En 2015, comme j’aime écrire et lire, comme je m’ennuyais, j’ai décidé de me réinscrire à l’université pour mon épanouissement intellectuel. Il y a trente ans on voyait déjà les signes du mouvement woke. Je me rappelle que des féministes voulaient changer le titre du Master’s degree pour Mistress degree. Je constate que les idées pour sauver l’humanité, la planète, bien nobles au fond, ont pris une ampleur démesurée. On nous enseigne que tous les Blancs sont méchants et privilégiés, que tous les hommes sont misogynes. Des étudiants en désaccord n’osent pas critiquer de telles opinions.
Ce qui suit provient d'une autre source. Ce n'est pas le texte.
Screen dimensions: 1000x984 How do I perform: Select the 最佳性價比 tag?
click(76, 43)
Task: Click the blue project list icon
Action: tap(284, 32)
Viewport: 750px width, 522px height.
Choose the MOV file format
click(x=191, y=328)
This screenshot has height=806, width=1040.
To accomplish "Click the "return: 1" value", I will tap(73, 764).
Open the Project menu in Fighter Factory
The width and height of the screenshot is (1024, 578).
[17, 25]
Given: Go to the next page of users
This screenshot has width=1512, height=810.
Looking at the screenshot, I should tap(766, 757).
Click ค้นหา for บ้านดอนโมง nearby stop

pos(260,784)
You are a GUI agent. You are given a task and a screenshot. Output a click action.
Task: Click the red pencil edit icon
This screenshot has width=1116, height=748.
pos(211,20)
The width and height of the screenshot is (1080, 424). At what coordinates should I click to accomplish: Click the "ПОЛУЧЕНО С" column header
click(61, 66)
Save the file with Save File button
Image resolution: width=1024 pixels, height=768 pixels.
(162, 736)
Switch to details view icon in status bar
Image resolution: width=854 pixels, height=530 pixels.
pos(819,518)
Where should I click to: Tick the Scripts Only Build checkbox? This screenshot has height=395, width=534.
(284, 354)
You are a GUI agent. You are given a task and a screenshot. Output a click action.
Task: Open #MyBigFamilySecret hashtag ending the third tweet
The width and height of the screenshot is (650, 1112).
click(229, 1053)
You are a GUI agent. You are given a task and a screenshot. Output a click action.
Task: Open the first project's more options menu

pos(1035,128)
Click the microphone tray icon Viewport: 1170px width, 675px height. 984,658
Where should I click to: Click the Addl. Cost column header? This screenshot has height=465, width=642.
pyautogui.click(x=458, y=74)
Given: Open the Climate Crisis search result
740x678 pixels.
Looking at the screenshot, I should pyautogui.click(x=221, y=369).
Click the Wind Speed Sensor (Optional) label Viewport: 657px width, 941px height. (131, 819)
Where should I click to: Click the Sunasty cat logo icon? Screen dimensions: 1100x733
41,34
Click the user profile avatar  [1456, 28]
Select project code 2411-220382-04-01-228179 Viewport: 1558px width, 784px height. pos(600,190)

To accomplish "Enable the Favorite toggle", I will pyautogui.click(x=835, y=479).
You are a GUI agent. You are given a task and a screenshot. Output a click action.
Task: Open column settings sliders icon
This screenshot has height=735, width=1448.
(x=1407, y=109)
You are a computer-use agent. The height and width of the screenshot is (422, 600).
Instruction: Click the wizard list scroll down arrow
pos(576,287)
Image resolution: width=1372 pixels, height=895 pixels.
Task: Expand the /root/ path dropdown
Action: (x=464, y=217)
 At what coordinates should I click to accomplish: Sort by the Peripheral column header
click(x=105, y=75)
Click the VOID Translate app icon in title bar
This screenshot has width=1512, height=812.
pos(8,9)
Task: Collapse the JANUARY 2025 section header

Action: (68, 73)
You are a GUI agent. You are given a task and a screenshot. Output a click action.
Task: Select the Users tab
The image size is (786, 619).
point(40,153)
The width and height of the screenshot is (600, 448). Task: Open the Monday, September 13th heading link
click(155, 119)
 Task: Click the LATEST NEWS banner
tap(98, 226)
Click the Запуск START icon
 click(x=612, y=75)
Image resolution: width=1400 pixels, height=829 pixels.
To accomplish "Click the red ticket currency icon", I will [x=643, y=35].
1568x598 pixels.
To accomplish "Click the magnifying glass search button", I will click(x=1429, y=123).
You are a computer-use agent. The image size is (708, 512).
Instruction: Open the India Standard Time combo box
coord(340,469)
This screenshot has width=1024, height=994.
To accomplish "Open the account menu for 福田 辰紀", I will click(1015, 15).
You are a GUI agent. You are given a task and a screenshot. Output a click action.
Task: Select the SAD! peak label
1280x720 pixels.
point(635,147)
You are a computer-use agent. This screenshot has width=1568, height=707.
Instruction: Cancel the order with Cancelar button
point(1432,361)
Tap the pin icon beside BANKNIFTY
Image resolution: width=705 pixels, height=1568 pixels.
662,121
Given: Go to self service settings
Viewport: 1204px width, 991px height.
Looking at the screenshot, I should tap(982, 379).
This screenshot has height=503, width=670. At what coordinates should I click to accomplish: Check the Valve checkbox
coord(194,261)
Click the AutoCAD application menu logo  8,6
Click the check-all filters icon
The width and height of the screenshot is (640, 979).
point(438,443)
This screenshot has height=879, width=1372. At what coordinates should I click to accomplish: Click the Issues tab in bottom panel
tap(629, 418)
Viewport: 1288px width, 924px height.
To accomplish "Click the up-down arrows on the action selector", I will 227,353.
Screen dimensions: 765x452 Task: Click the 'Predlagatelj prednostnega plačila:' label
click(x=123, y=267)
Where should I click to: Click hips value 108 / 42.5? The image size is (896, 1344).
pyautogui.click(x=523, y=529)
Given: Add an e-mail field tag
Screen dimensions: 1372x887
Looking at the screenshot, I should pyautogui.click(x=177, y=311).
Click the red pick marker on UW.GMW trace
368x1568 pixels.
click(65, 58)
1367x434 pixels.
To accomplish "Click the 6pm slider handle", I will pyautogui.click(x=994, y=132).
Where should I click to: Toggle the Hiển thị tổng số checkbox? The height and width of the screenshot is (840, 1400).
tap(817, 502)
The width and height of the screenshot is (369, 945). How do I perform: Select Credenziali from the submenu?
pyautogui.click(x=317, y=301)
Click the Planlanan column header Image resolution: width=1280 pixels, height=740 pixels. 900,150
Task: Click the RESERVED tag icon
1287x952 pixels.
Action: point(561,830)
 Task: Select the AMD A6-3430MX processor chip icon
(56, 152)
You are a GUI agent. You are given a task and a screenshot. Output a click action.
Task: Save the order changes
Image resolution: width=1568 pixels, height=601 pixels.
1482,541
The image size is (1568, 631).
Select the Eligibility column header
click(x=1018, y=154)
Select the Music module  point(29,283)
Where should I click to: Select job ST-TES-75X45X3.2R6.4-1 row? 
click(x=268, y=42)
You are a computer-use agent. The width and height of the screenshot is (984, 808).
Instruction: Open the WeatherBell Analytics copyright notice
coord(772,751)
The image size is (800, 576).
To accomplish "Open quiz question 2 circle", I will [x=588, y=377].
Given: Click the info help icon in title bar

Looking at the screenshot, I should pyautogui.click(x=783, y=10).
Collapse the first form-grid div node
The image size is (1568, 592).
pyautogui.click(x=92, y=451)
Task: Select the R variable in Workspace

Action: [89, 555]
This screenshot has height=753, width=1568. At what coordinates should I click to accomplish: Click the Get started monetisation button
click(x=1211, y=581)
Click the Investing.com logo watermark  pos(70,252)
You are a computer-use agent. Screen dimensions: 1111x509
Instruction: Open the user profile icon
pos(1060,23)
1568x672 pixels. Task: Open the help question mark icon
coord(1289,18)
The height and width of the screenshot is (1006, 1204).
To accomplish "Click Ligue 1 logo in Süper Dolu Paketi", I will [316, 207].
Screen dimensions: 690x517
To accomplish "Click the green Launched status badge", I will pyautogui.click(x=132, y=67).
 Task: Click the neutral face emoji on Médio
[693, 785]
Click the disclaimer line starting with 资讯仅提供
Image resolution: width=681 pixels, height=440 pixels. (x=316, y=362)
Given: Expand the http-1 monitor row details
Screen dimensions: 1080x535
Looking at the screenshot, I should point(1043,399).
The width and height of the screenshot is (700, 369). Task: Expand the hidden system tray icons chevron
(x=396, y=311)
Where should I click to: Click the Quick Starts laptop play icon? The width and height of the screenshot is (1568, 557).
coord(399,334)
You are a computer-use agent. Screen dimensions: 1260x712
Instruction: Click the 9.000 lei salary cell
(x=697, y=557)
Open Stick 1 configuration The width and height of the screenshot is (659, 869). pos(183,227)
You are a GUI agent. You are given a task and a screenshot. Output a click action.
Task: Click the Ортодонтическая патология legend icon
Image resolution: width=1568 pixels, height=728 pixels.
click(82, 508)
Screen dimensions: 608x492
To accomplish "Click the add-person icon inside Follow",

Je pensais que l’université était un lieu pour débattre et confronter les opinions. Ce n’est pas le cas. Ça rend le climat malsain. Dans un cours récent sur la magie dans l’histoire de la littérature anglaise, les débats étaient toujours ramenés sur l’homosexualité, le féminisme, le racisme. On cherchait des poux partout, comme disait ma mère, pour faire de la controverse. Je me demandais souvent si la classe lisait les mêmes œuvres que moi. Je ne comprends pas non plus pourquoi des étudiants payent pour se faire censurer et endoctriner dans certains cours. Le wokisme est américain. Montréal n’est pas Baltimore. Le Québec, ce n’est pas l’Alabama. Le Canada, ce n’est pas les États-Unis. Pourquoi s’entête-t-on à s’approprier la culture américaine pour se définir ?

 

Charlotte (nom d’emprunt), 28 ans, maîtrise en littérature, UQAM

 

Il n’y a pas un seul courant à considérer pour comprendre certaines revendications à l’université. Les médias mettent l’accent sur les réactions les plus fortes, peut-être avec raison, parfois sans raison.

Ces réactions critiquent les cours offerts ou pas, la manière de les enseigner, mais je ne les rattacherais pas à une théorie ou à une idéologie. J’observe surtout une volonté de diversifier l’offre des cours, ce qui entraîne des tensions qui peuvent être relayées dans les médias. Les controverses autour du vocabulaire viennent aussi des auteurs choisis. Il y a une revendication pour faire de la place à des personnes racisées, à plus de femmes. Je suis féministe, j’appuie les luttes antiracistes. Je ne me revendique pas nécessairement d’un mouvement. Par contre, je suis tout à fait d’accord avec la revendication de rendre l’éducation plus collaborative, entre les professeurs et les étudiants, en évitant la confrontation.

En ce moment, je crois que les administrations des universités délaissent leurs responsabilités à la fois par rapport à l’offre de cours et à leurs employés qui ne sont pas appuyés pour être formés aux nouvelles réalités. Les personnes qu’on attaque sont d’ailleurs souvent des chargées de cours qui occupent des emplois précaires. Les départements sont encore très blancs. Les programmes ghettoïsent encore certaines matières. Ce n’est pas un problème propre à mon département, même si dans les études littéraires comme en philosophie ou en sciences politiques, on réfléchit à ces questions. J’ai pu voir de petits accrochages dans certains cours, mais le dialogue se poursuit.